Mark Harris had ‘regular communication’ with Bladen County operative, consultant says

*Super.*  Now,  DID David Gergen/ former Duke CEO Jim Rogers front man Dan McCready ‘regularly’ speak with the people who ran field operations on his side?  Inquiring minds want to know.

 (*Especially about those meetings at Erskine Bowles’s house during the campaign.*)

From my time in the driveby media, I was always taught that the most important parts of the story need to be incorporated into the headline.  People need to be able to read said headline and glean the most important part of the story from that.

Here’s what I see as the most important parts of the story:

  1.  McRae Dowless was described as a very needy person quite often in need of reassurance.  Mark Harris is an ordained pastor.  Those folks are conditioned toward providing that kind of service to people.  I wouldn’t be shocked at someone like Harris reaching out to Dowless to offer encouragement and reassurance.
  2. This quote from Harris consultant Andy Yates while he was testifying:[…] Yates said that Harris and Dowless spoke regularly and Harris was never uncomfortable with Dowless’ lack of documentation.

    “His word was good enough for Dr. Harris,” said Yates. “He was in regular communication with Dr. Harris.”

    Yates also said Dowless told him that he knew collecting absentee ballots is illegal and that he would not do so.

    “He knew that was illegal and made sure all his folks knew that was illegal,” Yates said Dowless told him of ballot-harvesting. “You could not take that ballot and walk to the mailbox … he never touched one and his folks never touched one.”

    Yates said he was comfortable with Dowless during the campaign.

    “No red flags.
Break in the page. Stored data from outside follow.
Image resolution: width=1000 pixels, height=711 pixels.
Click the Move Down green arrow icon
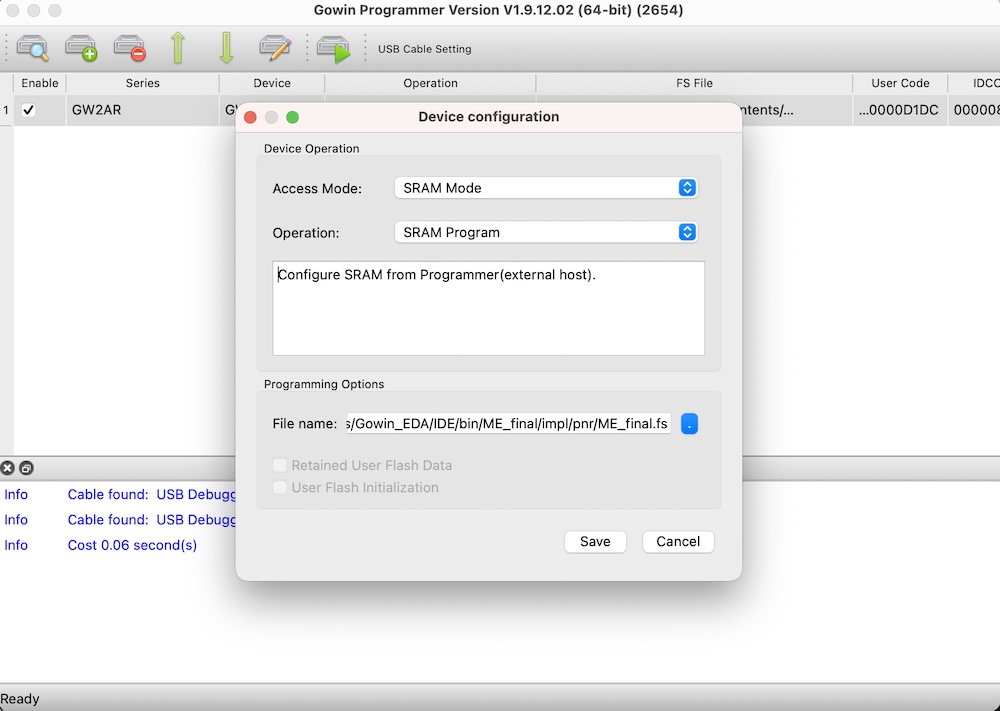tap(226, 48)
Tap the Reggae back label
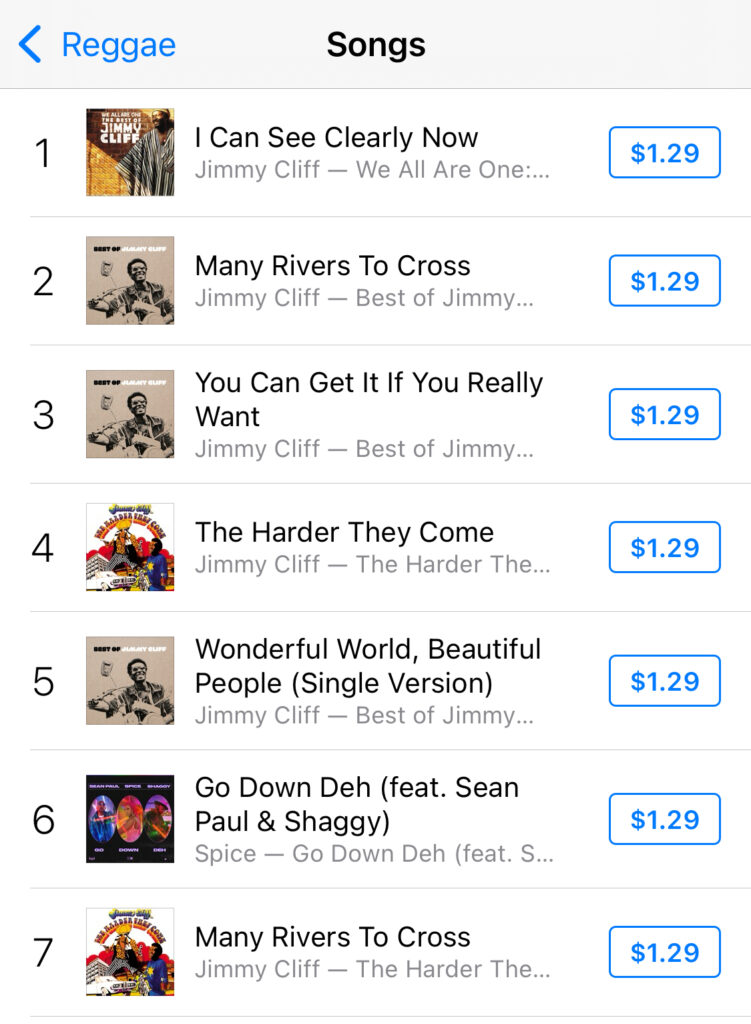Image resolution: width=751 pixels, height=1024 pixels. [x=118, y=45]
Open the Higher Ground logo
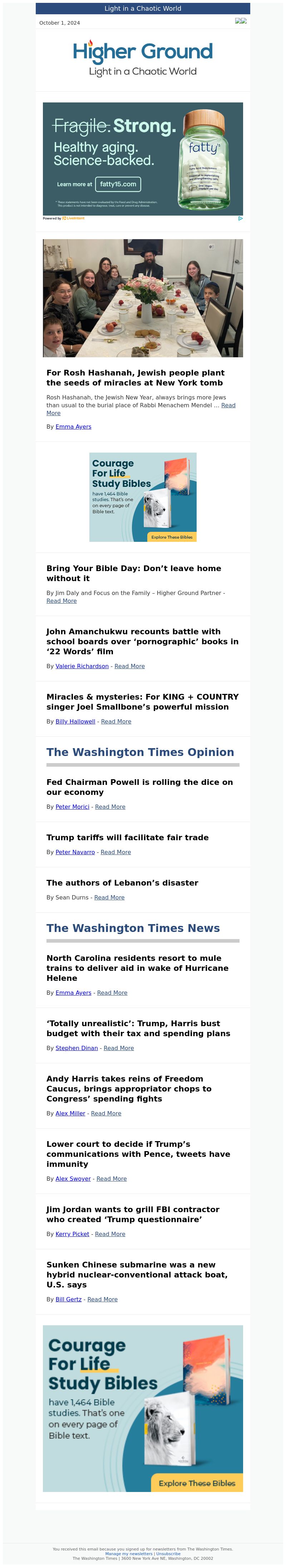 tap(143, 59)
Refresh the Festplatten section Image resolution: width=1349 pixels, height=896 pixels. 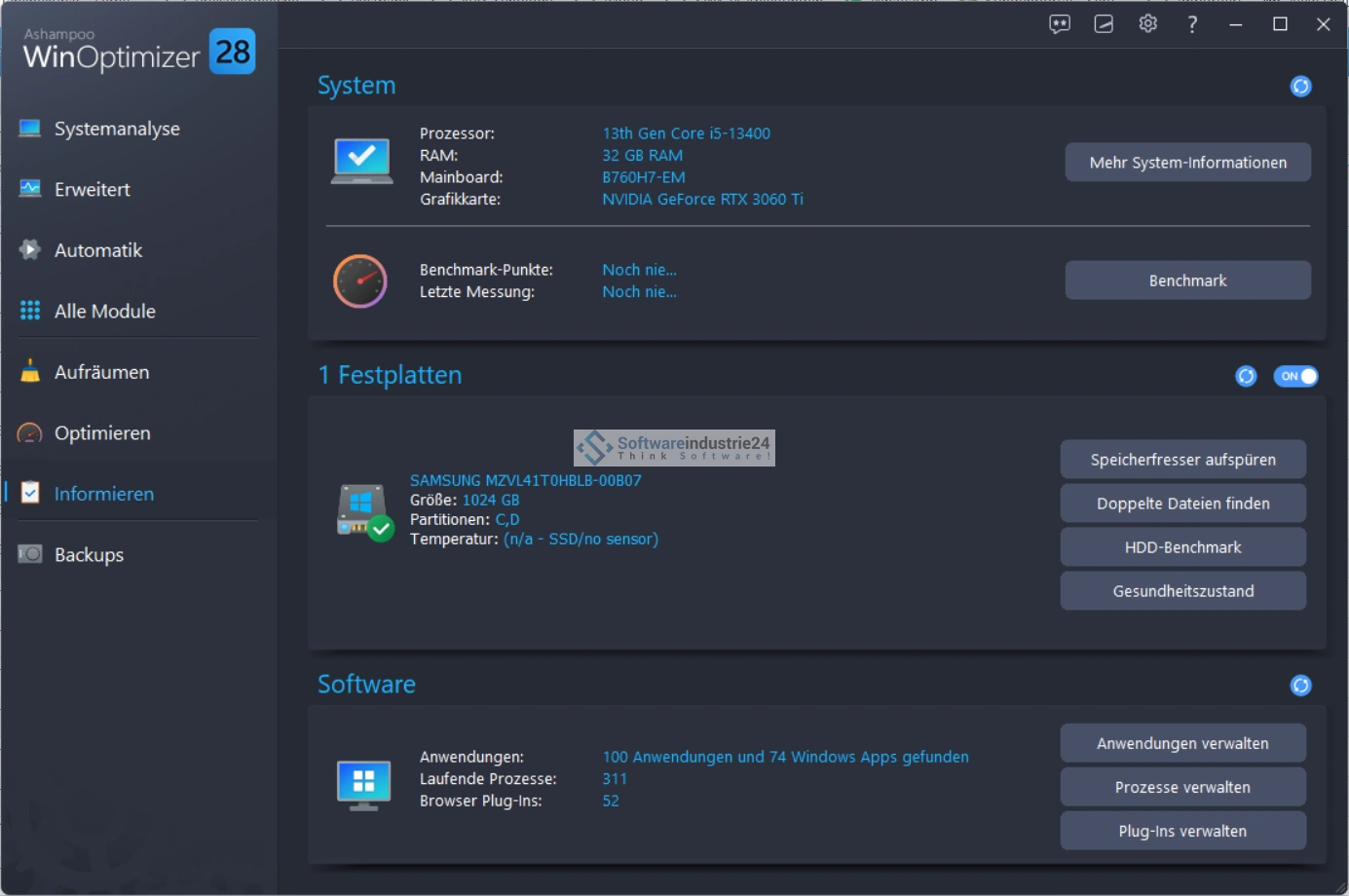(x=1246, y=376)
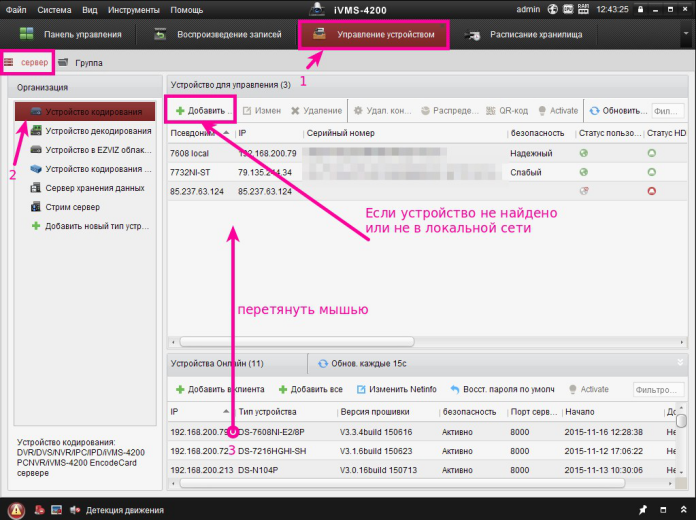Click the Добавить device button
The width and height of the screenshot is (696, 521).
pos(201,110)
He sounded like someone who knew the law very well,” Yates said. “He sounded like he had run all the traps.”

The headline makes one believe that Harris was part of some sinister criminal plot.  Considering the two points I brought up, it clearly looks like Harris was (a) showing some pastor-like compassion to a guy who needed it, and (2) keeping abreast of an important new campaign operation he believed was operating in a lawful manner.

This part of the Yates testimony is even more amusing:

[…] It’s not illegal to collect absentee ballot request forms — just absentee ballots themselves. Paying a campaign worker per ballot request form is unusual, however, and Yates said he hadn’t worked on any similar absentee ballot solicitation programs.[….] 

Paying campaign workers per ballot request is typically a Democrat tactic.  Don’t believe me?  Check almost ANY Democrat campaign report in that part of the state.  
The rise of the GOP in that neck of the woods has brought some of the wheeler-dealers in the get-out-the-vote (GOTV) across party lines.  A dollar is a dollar is a dollar.  

GOTV has worked well for Democrats for so many years in that region.  Why not give it a spin, too?

If this all gets looked at in a serious, professional, unbiased manner, the whole Ninth District kerfuffle will go down as the biggest nothing-burger since Russian collusion.